What you should do »
Search the records for the word "list" and copy every line in which it occurs.

Record extracts »
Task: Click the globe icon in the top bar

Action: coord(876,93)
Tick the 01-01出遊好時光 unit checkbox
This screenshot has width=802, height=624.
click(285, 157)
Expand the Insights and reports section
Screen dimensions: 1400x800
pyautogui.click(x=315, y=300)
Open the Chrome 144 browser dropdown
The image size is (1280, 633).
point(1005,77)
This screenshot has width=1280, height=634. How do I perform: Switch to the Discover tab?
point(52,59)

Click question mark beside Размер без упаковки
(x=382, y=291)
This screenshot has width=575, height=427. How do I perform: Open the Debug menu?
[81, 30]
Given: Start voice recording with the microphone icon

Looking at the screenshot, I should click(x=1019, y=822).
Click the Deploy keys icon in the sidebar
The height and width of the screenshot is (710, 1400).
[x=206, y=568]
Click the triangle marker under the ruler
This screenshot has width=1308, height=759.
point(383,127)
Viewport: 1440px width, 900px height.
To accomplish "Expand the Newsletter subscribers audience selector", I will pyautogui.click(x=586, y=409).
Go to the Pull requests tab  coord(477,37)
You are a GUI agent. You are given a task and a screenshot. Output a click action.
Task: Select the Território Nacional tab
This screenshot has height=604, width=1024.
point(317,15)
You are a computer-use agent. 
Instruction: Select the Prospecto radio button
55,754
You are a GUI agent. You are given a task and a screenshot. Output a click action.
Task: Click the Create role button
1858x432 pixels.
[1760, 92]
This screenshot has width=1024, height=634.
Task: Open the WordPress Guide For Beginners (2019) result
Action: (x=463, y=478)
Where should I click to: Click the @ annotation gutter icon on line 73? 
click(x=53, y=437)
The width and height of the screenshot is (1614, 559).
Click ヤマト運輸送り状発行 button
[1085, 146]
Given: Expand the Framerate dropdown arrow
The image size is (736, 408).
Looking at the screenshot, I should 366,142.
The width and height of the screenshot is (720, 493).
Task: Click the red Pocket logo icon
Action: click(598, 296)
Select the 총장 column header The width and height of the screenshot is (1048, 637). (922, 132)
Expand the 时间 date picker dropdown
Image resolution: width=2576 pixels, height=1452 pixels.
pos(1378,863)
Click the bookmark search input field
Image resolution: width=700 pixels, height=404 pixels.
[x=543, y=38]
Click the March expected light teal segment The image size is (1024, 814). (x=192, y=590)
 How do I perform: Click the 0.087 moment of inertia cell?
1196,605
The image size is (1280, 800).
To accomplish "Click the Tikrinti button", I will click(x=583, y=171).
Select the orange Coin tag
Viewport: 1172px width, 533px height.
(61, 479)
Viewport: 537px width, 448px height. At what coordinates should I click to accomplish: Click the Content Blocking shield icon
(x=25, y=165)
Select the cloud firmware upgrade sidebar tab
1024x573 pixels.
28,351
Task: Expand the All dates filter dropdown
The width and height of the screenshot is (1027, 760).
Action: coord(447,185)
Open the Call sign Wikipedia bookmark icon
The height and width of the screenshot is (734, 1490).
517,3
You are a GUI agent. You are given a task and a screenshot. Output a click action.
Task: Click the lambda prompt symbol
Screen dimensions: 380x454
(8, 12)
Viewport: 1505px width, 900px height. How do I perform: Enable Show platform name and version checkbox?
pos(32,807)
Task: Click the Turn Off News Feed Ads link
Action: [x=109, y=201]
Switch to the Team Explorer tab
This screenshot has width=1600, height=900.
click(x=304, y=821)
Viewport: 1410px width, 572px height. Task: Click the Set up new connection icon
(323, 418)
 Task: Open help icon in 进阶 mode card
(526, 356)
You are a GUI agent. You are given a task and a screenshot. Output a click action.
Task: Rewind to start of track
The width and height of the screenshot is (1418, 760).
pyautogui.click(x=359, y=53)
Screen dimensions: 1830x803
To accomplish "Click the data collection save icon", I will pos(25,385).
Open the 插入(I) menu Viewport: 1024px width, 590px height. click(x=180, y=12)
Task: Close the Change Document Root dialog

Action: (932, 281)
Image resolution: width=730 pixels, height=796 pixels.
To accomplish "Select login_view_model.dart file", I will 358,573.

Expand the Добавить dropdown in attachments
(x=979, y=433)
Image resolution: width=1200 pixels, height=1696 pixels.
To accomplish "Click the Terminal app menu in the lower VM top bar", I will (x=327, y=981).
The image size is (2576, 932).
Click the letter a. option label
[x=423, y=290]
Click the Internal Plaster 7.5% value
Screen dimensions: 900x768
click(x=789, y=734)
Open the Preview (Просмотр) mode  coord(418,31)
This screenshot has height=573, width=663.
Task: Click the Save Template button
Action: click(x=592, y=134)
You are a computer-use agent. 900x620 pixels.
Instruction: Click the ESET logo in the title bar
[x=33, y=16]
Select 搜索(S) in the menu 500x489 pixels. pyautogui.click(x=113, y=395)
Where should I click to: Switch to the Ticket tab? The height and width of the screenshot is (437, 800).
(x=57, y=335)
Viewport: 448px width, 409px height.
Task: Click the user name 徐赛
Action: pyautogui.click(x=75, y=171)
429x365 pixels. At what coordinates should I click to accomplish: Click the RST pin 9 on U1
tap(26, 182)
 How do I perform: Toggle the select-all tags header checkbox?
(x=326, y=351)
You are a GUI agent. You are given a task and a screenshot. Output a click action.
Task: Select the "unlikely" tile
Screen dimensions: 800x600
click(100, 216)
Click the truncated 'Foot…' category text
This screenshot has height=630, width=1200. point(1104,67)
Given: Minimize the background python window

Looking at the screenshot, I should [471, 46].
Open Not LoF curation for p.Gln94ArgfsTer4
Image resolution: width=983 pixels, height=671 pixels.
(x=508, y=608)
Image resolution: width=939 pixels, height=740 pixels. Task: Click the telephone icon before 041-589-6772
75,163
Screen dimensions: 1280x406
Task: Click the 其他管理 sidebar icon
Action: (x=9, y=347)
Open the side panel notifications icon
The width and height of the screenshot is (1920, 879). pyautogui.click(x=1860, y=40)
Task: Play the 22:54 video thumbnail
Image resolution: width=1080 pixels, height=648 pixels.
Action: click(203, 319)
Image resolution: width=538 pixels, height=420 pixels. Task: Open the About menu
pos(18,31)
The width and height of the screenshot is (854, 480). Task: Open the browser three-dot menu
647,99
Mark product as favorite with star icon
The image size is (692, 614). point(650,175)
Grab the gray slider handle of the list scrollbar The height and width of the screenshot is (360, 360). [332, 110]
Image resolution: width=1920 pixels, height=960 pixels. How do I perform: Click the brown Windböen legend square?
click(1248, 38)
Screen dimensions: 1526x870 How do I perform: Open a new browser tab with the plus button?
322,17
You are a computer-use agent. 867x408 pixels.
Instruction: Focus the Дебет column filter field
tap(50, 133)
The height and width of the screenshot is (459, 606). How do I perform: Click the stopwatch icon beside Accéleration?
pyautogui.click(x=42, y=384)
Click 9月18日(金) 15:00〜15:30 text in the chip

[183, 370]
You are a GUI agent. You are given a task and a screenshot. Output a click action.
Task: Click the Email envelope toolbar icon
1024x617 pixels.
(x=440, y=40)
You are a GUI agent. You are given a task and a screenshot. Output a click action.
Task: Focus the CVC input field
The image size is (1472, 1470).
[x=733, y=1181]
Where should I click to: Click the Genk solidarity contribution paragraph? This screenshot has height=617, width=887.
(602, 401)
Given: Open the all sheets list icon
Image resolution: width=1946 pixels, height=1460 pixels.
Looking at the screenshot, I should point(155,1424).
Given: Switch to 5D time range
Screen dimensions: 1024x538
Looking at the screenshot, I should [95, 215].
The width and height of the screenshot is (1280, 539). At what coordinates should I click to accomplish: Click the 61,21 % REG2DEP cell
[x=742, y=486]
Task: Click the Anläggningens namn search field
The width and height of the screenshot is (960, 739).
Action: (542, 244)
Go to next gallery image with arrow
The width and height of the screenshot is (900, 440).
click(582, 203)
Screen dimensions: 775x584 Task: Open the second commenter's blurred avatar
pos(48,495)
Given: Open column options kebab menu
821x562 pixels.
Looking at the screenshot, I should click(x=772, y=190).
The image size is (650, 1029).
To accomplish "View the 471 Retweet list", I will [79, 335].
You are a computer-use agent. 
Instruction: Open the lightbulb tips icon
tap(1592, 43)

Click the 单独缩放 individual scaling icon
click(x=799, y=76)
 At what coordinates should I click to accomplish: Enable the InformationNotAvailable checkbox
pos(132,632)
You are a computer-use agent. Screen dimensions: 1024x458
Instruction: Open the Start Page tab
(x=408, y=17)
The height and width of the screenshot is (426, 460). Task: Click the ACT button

Exercise output »
Grab the gray slider handle of the list scrollbar The height and width of the screenshot is (360, 360). [332, 110]
Given: Open the all sheets list icon
To accomplish "View the 471 Retweet list", I will [79, 335].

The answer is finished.